→ **WORK REQUEST**:
Take the line that contains "新浪海南 (149, 12)" as the first line and the last line of the material below as the final one; reproduce exactly the lines between, inclusive.

→ **WORKING DATA**:
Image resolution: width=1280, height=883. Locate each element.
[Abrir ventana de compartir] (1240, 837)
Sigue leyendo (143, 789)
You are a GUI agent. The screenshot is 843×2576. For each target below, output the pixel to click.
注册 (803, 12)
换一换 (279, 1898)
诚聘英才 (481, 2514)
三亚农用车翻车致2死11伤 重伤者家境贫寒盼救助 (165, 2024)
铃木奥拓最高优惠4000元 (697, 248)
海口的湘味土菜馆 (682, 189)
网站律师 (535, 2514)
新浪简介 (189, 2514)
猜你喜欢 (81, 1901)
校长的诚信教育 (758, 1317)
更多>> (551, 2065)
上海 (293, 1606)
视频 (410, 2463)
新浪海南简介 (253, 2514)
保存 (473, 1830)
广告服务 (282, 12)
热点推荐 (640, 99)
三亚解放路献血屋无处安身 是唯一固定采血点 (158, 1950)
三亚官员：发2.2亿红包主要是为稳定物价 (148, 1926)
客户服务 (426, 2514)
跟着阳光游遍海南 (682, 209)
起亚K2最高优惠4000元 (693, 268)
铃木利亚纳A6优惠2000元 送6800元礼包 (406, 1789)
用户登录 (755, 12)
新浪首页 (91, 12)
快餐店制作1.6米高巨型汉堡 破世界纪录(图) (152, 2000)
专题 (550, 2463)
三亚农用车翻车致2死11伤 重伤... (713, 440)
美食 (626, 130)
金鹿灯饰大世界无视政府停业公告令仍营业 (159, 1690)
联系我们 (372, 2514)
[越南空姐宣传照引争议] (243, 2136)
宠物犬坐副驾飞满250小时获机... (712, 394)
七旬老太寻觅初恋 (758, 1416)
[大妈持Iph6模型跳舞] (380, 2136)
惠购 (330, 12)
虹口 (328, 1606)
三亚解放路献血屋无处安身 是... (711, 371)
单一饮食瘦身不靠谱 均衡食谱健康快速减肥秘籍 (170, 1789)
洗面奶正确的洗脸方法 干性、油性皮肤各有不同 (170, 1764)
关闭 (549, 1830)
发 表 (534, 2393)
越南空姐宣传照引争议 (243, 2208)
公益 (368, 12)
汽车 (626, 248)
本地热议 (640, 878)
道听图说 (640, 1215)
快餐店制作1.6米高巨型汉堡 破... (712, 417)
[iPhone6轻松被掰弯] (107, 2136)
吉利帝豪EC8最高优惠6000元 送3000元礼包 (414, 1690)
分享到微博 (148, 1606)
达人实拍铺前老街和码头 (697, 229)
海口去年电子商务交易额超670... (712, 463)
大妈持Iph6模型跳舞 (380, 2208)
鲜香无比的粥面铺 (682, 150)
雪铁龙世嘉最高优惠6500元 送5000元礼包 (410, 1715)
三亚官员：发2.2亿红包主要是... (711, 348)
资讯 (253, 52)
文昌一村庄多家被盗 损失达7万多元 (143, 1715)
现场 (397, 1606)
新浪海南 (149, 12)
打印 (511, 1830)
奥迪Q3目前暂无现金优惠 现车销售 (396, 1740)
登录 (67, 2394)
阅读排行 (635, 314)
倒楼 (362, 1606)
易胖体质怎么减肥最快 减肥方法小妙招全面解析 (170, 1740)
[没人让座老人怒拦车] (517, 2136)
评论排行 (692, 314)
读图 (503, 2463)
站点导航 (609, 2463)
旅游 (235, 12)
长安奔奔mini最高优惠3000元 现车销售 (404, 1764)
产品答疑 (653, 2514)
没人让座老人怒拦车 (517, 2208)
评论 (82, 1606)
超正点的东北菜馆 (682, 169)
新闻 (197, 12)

→ **SOLUTION**:
新浪海南 (149, 12)
打印 (511, 1830)
奥迪Q3目前暂无现金优惠 现车销售 (396, 1740)
登录 (67, 2394)
阅读排行 (635, 314)
倒楼 (362, 1606)
易胖体质怎么减肥最快 减肥方法小妙招全面解析 (170, 1740)
[没人让座老人怒拦车] (517, 2136)
评论排行 (692, 314)
读图 (503, 2463)
站点导航 (609, 2463)
旅游 (235, 12)
长安奔奔mini最高优惠3000元 现车销售 (404, 1764)
产品答疑 (653, 2514)
没人让座老人怒拦车 (517, 2208)
评论 (82, 1606)
超正点的东北菜馆 (682, 169)
新闻 (197, 12)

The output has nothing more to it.